An Ahmadi Muslim, Mamoon decided that the very first thing he would do was to write to the worldwide Head and Caliph of the Ahmadiyya Muslim Community, Hazrat Mirza Masroor Ahmad (aba), for prayers and guidance about his ambitious decision. After some time, he received a response from the Caliph himself, saying that his decision to start an almond business would require many prostrations and prayers.
As soon as he began on the first steps, he was faced with two compelling roadblocks which immediately threatened to extinguish his hopes. On one hand, the land he had acquired for the farm was so far-removed from the city that when he requested the government to lay down water piping, he received a definitive response from the state and a decisive blow to his dreams:
‘This request will cost the state 2 million dollars which we cannot approve at this time and it would take no less than 5 years to complete.’
But that was only one side of the disappointing coin. Adding insult to injury, Mamoon also learned that there was only a single almond extracting machine in the entire area, and that it was already occupied elsewhere.
‘This began to weigh heavily on my heart.’ writes Mamoon.

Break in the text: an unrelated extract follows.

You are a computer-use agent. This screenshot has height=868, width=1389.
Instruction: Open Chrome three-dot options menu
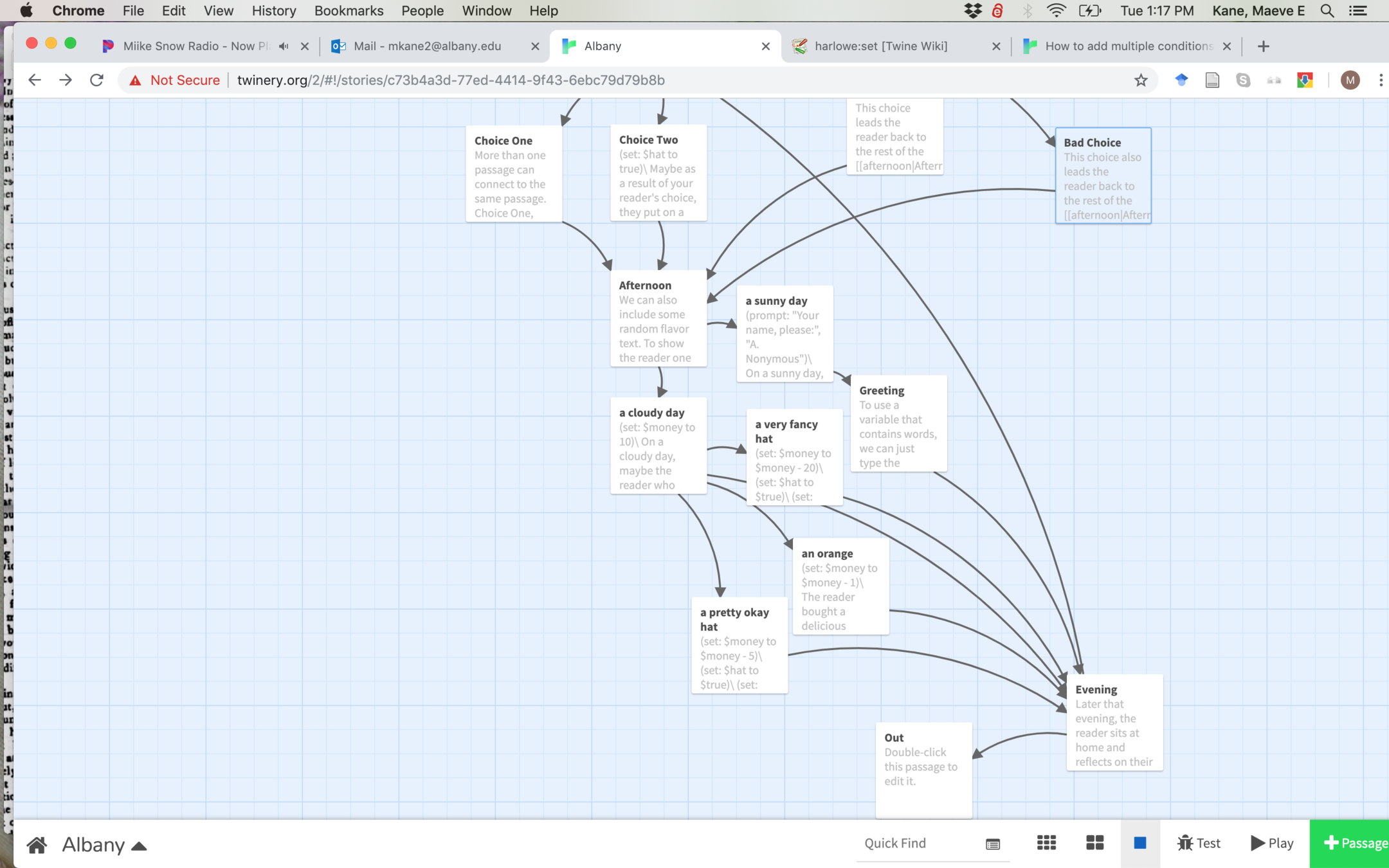[1381, 80]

‘Eventually, a point came where I began to question whether it was even worth trying to lug the seemingly hopeless business forward at all.’ It was then that he remembered the words of the Caliph, that this would require special prayers and prostrations.
Where all his best efforts had failed him, and material means showed nothing but dead ends, he decided to put the matter before a Higher Power.

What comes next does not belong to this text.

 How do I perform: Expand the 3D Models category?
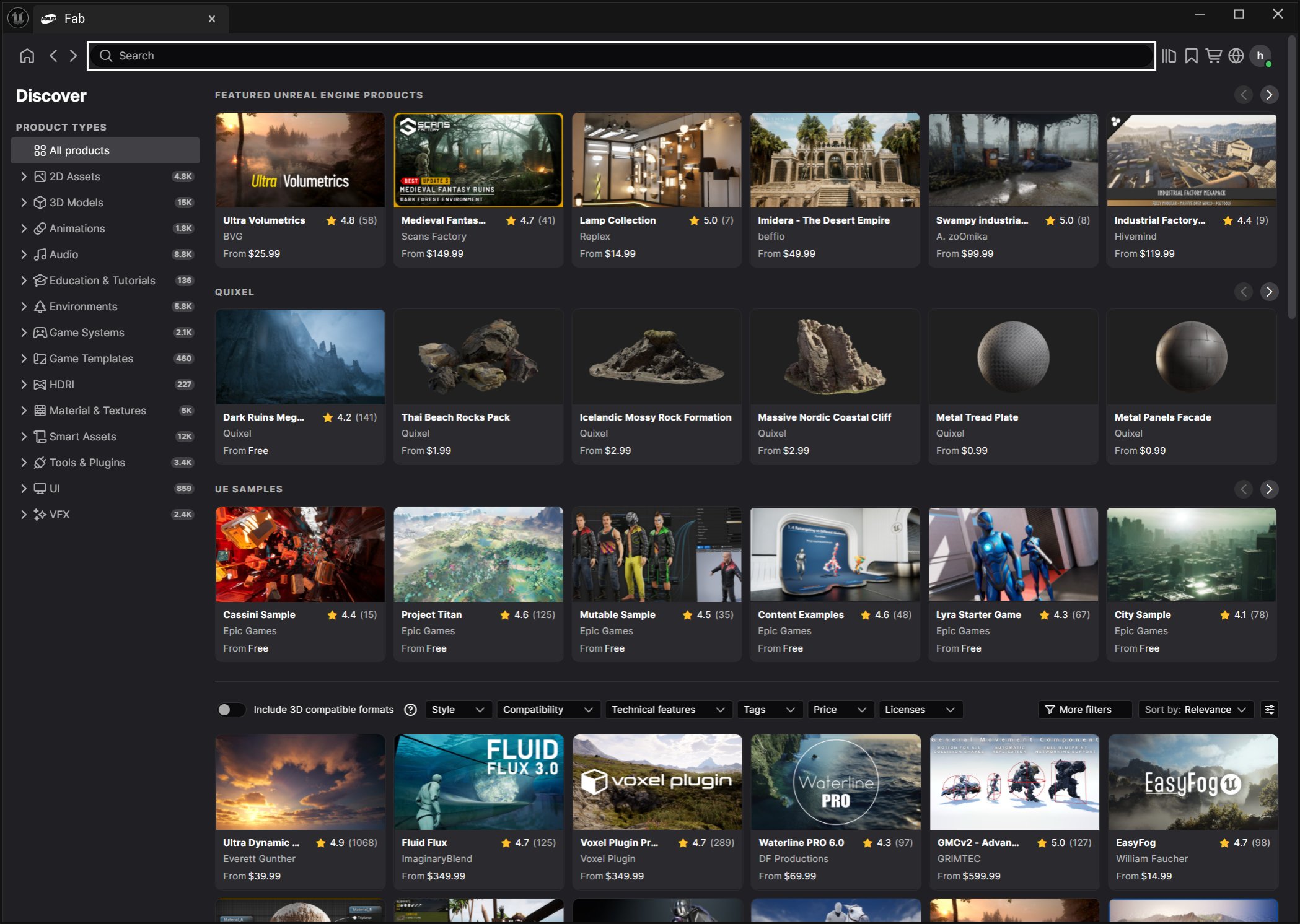point(24,203)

‘And so,’ explains Mamoon, ‘I started praying fervently to God Almighty for Him to make a way for me despite the apparent circumstances.’
Soon after he began supplicating, he received a message from the government which shook him to his core. Not only had his request status changed to approved, but the government also explained that it would complete the piping work within two years instead of five.
Slowly, he began farming the field, knowing full well that he still had none of the machinery required to harvest it. And so, again he turned to God, praying incessantly for His mercy and help. But before he knew it, the season for harvest had arrived, and he was utterly helpless to harvest his toiling efforts. With only one machine in the region busy at work on another property, he once again turned to God, this time increasing his supplications. Without any equipment, it would be a crushing loss.
It was in these days that a man came to Mamoon asking him for work. Before Mamoon could say no, the man explained,
‘Sir, I´ve brought with me my own harvesting machinery, so if you will just give me a chance.’
That’s all Mamoon needed to hear.
Like the miracle of a full harvest after a harsh season, the acceptance of his prayers had literally walked through his door in time for the picking.
We are all farmers in our own way, whether we bow toward the earth to plant the seeds of a hopeful harvest, or to supplicate and beseech something Higher.